- Directions:
Copy out the items verbatim, from the line containing "has height=691, width=1241." through the end of the items, including both ends.

- Data supplied:

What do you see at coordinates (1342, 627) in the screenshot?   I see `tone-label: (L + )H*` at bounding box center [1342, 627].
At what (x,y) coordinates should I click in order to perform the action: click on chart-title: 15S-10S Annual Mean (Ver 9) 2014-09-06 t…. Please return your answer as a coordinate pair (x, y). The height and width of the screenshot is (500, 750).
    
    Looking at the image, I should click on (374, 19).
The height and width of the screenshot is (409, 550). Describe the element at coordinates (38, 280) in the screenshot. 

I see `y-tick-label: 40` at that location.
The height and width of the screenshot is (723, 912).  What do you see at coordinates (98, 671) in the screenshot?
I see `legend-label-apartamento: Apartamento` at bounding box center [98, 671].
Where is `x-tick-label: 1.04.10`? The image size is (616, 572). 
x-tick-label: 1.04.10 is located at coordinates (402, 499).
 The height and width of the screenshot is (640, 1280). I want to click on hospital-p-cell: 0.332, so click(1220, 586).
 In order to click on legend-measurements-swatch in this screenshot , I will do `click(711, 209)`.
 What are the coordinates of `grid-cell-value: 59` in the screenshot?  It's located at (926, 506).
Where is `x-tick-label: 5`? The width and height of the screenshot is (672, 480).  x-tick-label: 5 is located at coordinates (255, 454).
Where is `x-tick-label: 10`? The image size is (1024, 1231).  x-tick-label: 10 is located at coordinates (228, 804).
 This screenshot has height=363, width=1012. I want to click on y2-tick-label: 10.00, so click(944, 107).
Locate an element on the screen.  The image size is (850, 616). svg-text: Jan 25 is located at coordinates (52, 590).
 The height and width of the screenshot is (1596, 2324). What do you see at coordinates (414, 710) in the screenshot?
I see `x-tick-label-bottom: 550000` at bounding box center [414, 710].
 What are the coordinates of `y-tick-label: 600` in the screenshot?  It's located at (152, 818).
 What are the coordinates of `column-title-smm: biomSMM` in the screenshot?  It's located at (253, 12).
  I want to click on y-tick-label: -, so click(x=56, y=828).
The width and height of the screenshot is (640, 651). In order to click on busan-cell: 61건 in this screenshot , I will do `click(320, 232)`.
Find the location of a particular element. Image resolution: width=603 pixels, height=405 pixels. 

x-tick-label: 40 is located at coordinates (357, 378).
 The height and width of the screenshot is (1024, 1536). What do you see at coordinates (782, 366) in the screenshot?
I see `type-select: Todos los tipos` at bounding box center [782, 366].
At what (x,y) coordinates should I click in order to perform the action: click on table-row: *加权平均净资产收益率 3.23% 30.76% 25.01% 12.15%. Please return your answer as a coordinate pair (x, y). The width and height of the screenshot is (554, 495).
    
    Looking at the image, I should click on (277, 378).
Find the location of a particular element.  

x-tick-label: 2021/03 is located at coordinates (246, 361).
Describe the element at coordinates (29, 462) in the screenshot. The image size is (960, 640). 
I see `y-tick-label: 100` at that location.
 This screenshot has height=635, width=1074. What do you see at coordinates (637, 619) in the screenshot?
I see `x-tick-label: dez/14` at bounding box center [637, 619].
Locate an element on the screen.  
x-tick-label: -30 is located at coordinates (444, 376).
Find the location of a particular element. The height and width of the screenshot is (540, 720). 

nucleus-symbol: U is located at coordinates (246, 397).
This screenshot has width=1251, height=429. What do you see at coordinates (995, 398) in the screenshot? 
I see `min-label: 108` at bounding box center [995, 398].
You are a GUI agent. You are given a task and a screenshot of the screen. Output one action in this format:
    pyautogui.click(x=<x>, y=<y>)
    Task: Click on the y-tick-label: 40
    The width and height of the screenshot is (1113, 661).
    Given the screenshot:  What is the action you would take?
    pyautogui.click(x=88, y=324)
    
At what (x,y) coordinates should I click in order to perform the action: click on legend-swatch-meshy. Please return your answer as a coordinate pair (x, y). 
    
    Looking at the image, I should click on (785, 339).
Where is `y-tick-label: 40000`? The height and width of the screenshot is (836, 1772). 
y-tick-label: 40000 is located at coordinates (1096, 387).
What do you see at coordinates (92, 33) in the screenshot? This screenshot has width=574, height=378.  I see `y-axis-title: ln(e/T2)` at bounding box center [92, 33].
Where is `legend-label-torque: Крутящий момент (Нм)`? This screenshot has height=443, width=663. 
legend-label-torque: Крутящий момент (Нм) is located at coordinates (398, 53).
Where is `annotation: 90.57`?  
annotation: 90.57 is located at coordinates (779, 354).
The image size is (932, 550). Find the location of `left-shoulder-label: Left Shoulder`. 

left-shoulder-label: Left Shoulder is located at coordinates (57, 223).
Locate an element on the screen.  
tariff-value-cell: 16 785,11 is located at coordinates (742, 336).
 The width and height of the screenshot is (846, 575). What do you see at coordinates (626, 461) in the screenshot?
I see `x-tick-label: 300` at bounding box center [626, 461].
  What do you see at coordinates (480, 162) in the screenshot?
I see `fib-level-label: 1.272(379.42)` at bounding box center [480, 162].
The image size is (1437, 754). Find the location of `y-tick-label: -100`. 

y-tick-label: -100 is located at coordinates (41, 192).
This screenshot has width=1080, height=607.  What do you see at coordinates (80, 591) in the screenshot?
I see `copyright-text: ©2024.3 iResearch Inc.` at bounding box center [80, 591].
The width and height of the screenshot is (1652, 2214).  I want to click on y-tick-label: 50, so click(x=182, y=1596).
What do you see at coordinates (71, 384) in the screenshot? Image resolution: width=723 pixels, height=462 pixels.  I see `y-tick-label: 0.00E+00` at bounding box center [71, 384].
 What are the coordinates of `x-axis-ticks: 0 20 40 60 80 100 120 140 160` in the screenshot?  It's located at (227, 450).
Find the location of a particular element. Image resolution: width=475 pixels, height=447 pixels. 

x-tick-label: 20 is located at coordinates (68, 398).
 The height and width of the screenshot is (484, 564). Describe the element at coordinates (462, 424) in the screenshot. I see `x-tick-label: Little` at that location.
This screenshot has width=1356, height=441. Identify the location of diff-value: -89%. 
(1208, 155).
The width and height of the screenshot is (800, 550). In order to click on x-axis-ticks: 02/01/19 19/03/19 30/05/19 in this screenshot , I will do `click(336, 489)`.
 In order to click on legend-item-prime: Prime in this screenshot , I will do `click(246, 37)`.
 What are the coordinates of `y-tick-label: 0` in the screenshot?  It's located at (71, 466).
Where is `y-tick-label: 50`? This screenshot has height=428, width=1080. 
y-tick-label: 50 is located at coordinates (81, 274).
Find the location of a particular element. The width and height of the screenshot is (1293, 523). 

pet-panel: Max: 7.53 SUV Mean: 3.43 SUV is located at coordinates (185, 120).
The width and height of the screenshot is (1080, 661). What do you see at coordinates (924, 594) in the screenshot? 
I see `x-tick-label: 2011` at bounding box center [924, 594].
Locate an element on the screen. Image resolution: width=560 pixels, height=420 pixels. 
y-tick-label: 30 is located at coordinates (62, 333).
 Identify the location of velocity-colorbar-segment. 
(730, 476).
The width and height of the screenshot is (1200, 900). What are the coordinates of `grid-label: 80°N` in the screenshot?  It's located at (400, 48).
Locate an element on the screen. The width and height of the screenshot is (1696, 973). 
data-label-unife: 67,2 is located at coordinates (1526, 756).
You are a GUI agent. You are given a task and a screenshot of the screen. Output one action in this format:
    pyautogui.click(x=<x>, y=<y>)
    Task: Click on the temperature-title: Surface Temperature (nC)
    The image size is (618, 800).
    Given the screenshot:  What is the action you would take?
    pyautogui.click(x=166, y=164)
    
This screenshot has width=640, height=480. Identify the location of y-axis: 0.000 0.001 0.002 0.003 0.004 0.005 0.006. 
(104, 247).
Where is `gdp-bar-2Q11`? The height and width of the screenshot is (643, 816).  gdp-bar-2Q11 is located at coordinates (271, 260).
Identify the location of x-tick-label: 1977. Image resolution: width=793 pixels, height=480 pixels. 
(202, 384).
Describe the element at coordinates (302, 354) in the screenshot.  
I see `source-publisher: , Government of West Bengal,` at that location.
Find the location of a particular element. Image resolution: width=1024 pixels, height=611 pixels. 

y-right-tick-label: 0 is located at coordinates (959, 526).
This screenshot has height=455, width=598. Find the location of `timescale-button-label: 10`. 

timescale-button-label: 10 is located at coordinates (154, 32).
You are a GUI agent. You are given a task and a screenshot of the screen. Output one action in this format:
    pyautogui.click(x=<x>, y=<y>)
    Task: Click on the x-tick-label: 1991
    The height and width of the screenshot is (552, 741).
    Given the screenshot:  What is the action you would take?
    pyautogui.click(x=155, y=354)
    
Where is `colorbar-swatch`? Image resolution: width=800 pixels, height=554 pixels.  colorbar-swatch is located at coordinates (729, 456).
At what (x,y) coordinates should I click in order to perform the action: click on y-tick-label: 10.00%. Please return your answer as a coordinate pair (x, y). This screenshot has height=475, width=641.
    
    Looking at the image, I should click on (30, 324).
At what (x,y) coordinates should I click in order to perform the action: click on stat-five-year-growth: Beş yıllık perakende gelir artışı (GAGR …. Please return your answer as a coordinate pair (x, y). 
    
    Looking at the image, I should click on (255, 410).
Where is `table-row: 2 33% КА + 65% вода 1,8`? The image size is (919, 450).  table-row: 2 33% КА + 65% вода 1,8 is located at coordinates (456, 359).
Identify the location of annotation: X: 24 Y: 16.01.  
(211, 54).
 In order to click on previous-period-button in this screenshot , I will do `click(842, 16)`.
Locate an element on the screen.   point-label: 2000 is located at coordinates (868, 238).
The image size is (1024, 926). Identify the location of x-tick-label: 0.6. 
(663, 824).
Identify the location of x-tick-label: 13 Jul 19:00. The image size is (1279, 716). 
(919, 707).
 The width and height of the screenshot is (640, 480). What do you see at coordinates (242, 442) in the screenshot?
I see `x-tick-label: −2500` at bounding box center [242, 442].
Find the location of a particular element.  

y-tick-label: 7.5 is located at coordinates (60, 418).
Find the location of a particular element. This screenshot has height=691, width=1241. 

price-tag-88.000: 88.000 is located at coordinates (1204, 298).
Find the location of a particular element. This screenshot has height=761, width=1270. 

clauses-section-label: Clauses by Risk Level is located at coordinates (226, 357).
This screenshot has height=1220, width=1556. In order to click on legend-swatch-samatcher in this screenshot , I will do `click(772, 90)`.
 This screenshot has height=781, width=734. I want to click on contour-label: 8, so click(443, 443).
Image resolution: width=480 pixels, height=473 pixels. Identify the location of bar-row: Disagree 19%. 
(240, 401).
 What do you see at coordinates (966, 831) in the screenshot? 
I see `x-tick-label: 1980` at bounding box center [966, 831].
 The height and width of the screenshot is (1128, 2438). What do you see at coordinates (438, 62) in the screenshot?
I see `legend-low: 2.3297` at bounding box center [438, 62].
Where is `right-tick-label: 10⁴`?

- Exercise result:
Find the location of a particular element. This screenshot has height=691, width=1241. 

price-tag-88.000: 88.000 is located at coordinates (1204, 298).
Find the location of a particular element. This screenshot has height=761, width=1270. 

clauses-section-label: Clauses by Risk Level is located at coordinates (226, 357).
This screenshot has height=1220, width=1556. In order to click on legend-swatch-samatcher in this screenshot , I will do `click(772, 90)`.
 This screenshot has height=781, width=734. I want to click on contour-label: 8, so click(443, 443).
Image resolution: width=480 pixels, height=473 pixels. Identify the location of bar-row: Disagree 19%. 
(240, 401).
 What do you see at coordinates (966, 831) in the screenshot? 
I see `x-tick-label: 1980` at bounding box center [966, 831].
 The height and width of the screenshot is (1128, 2438). What do you see at coordinates (438, 62) in the screenshot?
I see `legend-low: 2.3297` at bounding box center [438, 62].
Where is `right-tick-label: 10⁴`?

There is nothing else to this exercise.